Question
I want to prove that the rationals of the form $\displaystyle \frac{p}{q}$ where $p,q$ are primes are dense in $[0,\infty)$.
The usual way to do this using the original form of PNT $\displaystyle \pi(x)\sim \frac{x}{\log x}$, then deducing that for $x>x_0(\epsilon)$, there exist a prime between $[x,(1+\epsilon)x]$. After that, it is easy to obtain the result. I wanted to do a different thing and used the prime number theorem of the form $p_n \sim n\log n$ (as they are equivalent) to obtain the auxiliary result.
My Attempt
PNT of the form $p_n \sim n\log n$ implies that $\displaystyle p_{n+1}-p_n = o(p_n)$ immediately. Let $\epsilon > 0$, then $n>N(\epsilon)$ implies that $\displaystyle\frac{p_{n+1}-p_n}{p_n} < \epsilon$. Set $x_0(\epsilon) > p_n$ where $n>N(\epsilon)$. Suppose $x>x_0$. Let $\overline{x}$ denotes the smallest prime that is greater than $x$. Similarly $\underline{x}$ denotes the largest prime that is lesser than $x$. Then $[\underline{x},\overline{x}]$ will have length lesser than the interval $[x,(1+\epsilon)x]$ which follows from the fact that $\displaystyle \frac{\overline{x}-\underline{x}}{\underline{x}} < \epsilon\leq \frac{\epsilon x}{\underline{x}}$. Now, since $x\geq \underline{x}$, $\overline{x}\in[x,(1+\epsilon)x]$.

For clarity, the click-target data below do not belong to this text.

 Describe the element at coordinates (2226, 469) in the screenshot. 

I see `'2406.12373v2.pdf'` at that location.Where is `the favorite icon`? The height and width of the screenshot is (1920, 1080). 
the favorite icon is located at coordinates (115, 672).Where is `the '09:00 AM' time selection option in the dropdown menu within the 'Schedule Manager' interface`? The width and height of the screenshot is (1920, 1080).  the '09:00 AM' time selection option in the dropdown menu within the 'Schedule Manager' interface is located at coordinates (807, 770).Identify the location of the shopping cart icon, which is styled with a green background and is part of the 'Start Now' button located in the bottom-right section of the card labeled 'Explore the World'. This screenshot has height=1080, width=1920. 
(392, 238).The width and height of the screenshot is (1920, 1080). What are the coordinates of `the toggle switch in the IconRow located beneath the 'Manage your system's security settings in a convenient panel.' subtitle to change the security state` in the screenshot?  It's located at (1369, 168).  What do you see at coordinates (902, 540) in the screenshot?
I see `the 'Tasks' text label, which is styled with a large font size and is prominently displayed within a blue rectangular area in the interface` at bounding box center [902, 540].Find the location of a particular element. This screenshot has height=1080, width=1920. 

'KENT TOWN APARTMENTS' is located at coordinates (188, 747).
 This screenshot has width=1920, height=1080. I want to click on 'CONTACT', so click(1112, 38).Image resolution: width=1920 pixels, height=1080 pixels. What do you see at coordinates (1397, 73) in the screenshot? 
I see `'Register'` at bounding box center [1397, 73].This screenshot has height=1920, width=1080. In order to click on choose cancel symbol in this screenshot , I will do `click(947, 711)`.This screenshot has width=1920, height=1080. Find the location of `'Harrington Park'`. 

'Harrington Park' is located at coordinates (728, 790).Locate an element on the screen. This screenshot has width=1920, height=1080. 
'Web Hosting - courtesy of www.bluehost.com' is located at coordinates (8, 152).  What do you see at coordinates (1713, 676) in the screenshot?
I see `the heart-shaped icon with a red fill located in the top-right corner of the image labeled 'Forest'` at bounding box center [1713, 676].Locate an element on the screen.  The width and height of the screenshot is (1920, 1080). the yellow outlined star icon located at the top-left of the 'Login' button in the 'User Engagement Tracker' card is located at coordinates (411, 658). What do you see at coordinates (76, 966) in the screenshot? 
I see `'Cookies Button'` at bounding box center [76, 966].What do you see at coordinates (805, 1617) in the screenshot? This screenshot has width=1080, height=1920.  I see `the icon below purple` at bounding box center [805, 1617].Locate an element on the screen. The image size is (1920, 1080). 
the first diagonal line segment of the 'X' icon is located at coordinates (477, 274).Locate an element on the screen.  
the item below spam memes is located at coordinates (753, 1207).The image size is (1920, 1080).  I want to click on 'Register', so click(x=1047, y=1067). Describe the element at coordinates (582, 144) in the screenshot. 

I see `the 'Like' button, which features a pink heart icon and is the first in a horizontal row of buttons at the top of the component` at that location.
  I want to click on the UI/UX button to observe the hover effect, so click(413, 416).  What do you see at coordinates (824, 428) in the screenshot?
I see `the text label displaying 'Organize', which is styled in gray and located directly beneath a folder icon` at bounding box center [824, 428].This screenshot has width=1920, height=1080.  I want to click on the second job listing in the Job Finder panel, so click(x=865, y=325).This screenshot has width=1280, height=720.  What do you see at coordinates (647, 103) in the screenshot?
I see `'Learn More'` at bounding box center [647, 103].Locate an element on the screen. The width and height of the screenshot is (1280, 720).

Now let $f(n)$ be a polynomial in natural numbers. Then the above proof would also can be applied to the statement, for every $x>x_0(\epsilon)$ $[x,(1+\epsilon)x]$ contains an element from the sequence $\{f(i)\}_{i=1}^{\infty}$. It can also be generalized to a large class of integer valued functions such that $$f(n) = n^{r_1}\log^{r_2}(n)\log^{r_3}\log(n)\ldots \log^{r_k}_{k}(n)+o(n^{r_1}\log^{r_2}(n)\log^{r_3}\log(n)\ldots \log^{r_k}_{k}(n))$$ for real numbers $r_1,r_2,\ldots,r_k >1$ and $\log_k$ is the iterated logarithm.
But I think this is a bit too powerful so I believe that I made some mistake.
Best Answer
The only qualm I have in your proof is that you say "set $x_0(\varepsilon)>p_n$" for $n>N(\varepsilon)$. Now this is possible, but if the $>$ were replaced by a $<$, it would introduce a dependency of $x_0(\varepsilon)$ on $N(\varepsilon)$, which could destruct the proof.
In my opinion, a better way to write this is then to let $y_0(\varepsilon) = \max(1+p_{1+N(\varepsilon)}, 1+x_0(\varepsilon))$ and work with $\overline{y}$ and $\underline{y}$ defined similarly.
However, your proof is in fact correct and it does indeed generalize! I'll just show this with the example of $f(n)= n^r$ for any $r\in\mathbb{R_+}$, as this is as sparse as your $f$ can get. Now to show that there is a $r$-power between $[x,x(1+\varepsilon)]$, we can simply show that for any $\varepsilon>0$, $f(n+1)/f(n)\leq 1+\varepsilon$. This is because $x^r$ is continuous so we can write $$\left(\frac{n+1}{n}\right)^r = \left(1+\frac{1}{n}\right)^r\to 1 \text{ as } n\to\infty$$ The proof with the logarithms is similar, but less clean, so I won't write it here, but feel free to work it out yourself.